Kentucky Non-Disclosure Agreement
The Kentucky Non-Disclosure Agreement (“Confidentiality Agreement” or “One-way Agreement) is a document signed by two (2) parties, restricting one (1) of the parties from sharing the secret information shared by the other party (the “Disclosing Party”). Once signed, the party learning the information (called the “Receiving Party”) is legally required to keep it a secret, and can face financial repercussion in the event of a breach of contract.
Signing an NDA can prove invaluable in several scenarios. For example, an NDA can ensure the design for a newly developed piece of technology is until a patent is acquired. An NDA can also be used by when conducting interview with potential employees, to ensure that any confidential information disclosed during the interview is not later leaked.
Trade Secret Law
Kentucky’s Uniform Trade Secrets Act, Chapter 365 (§§ 365.880 through § 365.900), covers how trade secrets are handled with respect to the court of law, including when damages will be rewarded as well as an injunction issued.
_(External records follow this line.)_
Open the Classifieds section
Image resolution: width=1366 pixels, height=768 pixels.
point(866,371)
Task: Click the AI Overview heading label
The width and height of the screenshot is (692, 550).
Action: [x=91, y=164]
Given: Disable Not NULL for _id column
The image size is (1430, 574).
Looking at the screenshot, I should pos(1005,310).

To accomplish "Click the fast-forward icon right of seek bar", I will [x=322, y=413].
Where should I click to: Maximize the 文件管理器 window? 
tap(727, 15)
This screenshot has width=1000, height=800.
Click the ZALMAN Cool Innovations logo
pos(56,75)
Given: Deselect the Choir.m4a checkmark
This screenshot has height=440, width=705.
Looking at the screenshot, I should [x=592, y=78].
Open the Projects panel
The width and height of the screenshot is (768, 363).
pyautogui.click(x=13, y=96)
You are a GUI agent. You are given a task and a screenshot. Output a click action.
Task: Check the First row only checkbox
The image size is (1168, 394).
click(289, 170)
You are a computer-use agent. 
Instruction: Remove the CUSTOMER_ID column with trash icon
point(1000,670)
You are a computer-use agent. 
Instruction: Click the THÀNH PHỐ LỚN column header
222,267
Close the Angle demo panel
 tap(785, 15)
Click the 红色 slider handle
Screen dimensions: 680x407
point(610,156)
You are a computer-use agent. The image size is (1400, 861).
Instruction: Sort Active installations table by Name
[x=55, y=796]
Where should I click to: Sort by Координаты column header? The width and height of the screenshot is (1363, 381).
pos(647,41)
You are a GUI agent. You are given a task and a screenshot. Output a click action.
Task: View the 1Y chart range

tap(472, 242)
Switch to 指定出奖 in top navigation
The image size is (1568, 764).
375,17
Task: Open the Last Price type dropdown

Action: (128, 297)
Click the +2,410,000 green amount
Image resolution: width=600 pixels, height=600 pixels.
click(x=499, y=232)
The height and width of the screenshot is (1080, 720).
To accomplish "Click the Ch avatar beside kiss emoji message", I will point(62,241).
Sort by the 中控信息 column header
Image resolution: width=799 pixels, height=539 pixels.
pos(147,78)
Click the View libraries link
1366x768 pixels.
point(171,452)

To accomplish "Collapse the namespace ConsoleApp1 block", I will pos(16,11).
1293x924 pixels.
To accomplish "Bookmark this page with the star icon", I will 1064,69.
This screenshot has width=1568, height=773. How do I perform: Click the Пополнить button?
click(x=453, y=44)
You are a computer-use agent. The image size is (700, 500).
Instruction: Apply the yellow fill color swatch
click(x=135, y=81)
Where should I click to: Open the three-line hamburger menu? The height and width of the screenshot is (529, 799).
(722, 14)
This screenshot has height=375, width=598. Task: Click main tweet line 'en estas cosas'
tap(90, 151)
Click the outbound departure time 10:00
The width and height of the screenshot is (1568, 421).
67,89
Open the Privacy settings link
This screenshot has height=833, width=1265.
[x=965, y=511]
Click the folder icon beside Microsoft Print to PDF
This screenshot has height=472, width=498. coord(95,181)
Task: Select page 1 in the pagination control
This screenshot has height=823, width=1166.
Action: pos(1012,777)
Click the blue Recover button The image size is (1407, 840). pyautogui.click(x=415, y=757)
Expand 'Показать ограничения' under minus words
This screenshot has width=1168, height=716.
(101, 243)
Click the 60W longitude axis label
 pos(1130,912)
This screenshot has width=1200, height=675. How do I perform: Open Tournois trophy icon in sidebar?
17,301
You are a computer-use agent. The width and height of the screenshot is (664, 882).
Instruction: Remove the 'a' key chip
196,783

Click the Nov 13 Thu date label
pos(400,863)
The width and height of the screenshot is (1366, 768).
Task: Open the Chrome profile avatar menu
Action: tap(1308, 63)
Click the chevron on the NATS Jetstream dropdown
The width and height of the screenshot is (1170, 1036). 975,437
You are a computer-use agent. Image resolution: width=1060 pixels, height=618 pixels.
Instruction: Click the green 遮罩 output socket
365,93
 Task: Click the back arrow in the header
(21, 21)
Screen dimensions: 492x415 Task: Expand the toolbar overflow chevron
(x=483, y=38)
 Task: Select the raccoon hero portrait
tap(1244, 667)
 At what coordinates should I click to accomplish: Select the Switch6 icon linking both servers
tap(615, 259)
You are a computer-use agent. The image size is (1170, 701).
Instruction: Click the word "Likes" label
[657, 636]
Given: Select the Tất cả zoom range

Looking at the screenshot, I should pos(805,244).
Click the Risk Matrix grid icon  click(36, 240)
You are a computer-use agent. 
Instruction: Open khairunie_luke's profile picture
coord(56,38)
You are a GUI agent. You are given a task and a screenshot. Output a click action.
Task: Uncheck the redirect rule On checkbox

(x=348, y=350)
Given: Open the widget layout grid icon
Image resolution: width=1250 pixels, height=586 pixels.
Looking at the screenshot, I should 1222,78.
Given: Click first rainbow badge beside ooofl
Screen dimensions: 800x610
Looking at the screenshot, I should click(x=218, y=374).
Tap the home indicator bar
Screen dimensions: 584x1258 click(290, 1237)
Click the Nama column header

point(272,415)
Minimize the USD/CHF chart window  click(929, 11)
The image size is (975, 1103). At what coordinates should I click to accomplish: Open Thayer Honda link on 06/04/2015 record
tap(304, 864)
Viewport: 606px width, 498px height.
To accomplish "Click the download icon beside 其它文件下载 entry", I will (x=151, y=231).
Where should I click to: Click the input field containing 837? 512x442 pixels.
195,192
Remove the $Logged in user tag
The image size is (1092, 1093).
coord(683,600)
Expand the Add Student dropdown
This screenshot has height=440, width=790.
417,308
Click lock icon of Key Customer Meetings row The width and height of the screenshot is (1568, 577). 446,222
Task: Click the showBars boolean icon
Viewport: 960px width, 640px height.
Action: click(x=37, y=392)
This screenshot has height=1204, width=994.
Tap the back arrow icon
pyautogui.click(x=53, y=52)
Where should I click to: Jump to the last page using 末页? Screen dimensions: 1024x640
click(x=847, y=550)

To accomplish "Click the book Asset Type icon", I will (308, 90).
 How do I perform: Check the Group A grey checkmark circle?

Both parties should keep in mind that in order for an NDA to be valid in Kentucky, it must uphold any relevant state laws. By implication, an NDA that contains any conditions that contravene the Kentucky Uniform Trade Secrets Act may not be upheld in court—even if it is evident the Receiving Party disclosed confidential information covered by the NDA.
Thus, in order to ensure the NDA is in fact legally valid and will hold up in a court of law, the Disclosing Party should read through all sections of the state’s Trade Secrets Act. The Disclosing Party should also familiarize themselves with the Act so they are aware of their rights and responsibilities as a party to an NDA. The Act is organized into different sections, which have been provided below with a short explanation of what matters the section addresses.
- § 365.880: “Definitions” – The definitions of four (4) commonly used terms throughout the following sections.
- § 365.882: “Injunctive relief” – Situations in which an Injunction will be issued by the court
- § 365.884: “Damages” – When damages (from misappropriation) will be awarded to the complainant
- § 365.886: “Attorney’s fees” – What constitutes having the court pay for the winning party’s attorney’s fees
- § 365.888: “Preservation of secrecy” – Steps the court will take to protect the complainant’s trade secret(s)
- § 365.890: “Statute of limitations” – The timeframe required for bringing a case of misappropriation
- § 365.892: “Effect on other laws” – How §§ 365.880 – § 365.900 affects other laws within Kentucky’s Legislature
- § 365.894: “Uniformity of application and construction” – Generally infers that the Kentucky law is meant to be the same as other states trade secret laws
- § 365.896: “Short title” – That §§ 365.880 – § 365.900 should be cited as the Uniform Trade Secrets Act
- § 365.898: “Severability” – If certain parts of the act are not applicable, the other sections still apply
- § 365.900: “Effective date” – Any misappropriation prior to July 13th, 1990 does not apply (except for certain circumstances)
How to Write
Step 1 – Download
Step 2 – Edit & Prepare
The first action that should precede all others, is to have the Disclosing Party read through the agreement, adding or removing sections or text that do not fit the situational needs. This step should not be considered optional, as almost every situation is unique, requiring the document to be equally customized to match.
When a suitable agreement has been devised, the parties should convene and go through it together. Any agreed-upon final changes should be made during this stage. Upon finishing arbitration, the contract can be completed. At the top of the document, enter the Date that the parties are signing the contract (day and full year). Then, the Disclosing Party, followed by the Receiving Party, must enter their respective Name and Address.
Step 3 – In the columns at the bottom of the second (2nd) page, both parties are required to write their Printed Names, their Titles within their companies, the Dates they are signing the agreement, and finally, their Signatures. Once all of the steps noted in this guide have been completed, the Kentucky NDA will be considered, in the eyes of the law, to be active.